• Stored items:
>>>
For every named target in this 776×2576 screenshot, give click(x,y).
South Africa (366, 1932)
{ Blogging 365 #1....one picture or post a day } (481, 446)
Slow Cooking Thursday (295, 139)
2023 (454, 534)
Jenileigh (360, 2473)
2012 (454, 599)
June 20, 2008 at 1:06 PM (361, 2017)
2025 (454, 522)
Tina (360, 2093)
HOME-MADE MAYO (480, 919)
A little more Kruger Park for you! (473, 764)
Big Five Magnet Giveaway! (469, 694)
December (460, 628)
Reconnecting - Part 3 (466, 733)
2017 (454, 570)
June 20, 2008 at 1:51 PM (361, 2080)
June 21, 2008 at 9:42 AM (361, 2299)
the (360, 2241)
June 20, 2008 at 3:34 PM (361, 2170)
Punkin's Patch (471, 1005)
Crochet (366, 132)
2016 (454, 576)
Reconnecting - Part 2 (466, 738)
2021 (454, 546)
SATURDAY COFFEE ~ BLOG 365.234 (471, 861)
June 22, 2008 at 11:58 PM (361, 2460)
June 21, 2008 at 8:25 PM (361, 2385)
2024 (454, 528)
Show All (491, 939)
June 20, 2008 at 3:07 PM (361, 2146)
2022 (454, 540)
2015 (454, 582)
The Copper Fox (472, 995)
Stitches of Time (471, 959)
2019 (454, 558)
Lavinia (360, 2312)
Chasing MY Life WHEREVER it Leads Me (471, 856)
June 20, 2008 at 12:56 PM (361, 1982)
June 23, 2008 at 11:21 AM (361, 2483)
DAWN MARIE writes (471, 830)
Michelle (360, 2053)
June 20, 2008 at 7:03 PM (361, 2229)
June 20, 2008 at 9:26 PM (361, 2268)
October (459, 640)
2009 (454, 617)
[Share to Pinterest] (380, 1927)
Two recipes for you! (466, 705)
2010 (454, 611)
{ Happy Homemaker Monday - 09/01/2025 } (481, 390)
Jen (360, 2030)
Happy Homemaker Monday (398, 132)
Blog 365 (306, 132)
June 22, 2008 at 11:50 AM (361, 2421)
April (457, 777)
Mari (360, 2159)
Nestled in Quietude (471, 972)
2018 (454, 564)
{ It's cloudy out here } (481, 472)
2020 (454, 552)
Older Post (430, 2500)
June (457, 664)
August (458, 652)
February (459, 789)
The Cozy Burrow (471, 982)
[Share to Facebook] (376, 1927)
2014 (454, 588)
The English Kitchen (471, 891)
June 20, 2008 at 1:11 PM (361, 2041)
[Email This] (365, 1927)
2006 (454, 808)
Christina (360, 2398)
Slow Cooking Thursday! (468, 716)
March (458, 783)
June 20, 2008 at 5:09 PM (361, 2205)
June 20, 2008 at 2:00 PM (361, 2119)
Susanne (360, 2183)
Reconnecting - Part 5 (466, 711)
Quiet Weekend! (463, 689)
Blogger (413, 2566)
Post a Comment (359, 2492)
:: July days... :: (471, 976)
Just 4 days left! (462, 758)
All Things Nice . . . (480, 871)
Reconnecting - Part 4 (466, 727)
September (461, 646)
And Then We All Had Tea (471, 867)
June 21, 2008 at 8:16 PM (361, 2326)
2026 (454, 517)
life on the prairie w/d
<<<
• Exercise details: Once the line with "June 20, 2008 at 1:06 PM (361, 2017)" is found in the records above, print exactly that line and every line after it through the line with "2015 (454, 582)".

• Task result:
June 20, 2008 at 1:06 PM (361, 2017)
2025 (454, 522)
Tina (360, 2093)
HOME-MADE MAYO (480, 919)
A little more Kruger Park for you! (473, 764)
Big Five Magnet Giveaway! (469, 694)
December (460, 628)
Reconnecting - Part 3 (466, 733)
2017 (454, 570)
June 20, 2008 at 1:51 PM (361, 2080)
June 21, 2008 at 9:42 AM (361, 2299)
the (360, 2241)
June 20, 2008 at 3:34 PM (361, 2170)
Punkin's Patch (471, 1005)
Crochet (366, 132)
2016 (454, 576)
Reconnecting - Part 2 (466, 738)
2021 (454, 546)
SATURDAY COFFEE ~ BLOG 365.234 (471, 861)
June 22, 2008 at 11:58 PM (361, 2460)
June 21, 2008 at 8:25 PM (361, 2385)
2024 (454, 528)
Show All (491, 939)
June 20, 2008 at 3:07 PM (361, 2146)
2022 (454, 540)
2015 (454, 582)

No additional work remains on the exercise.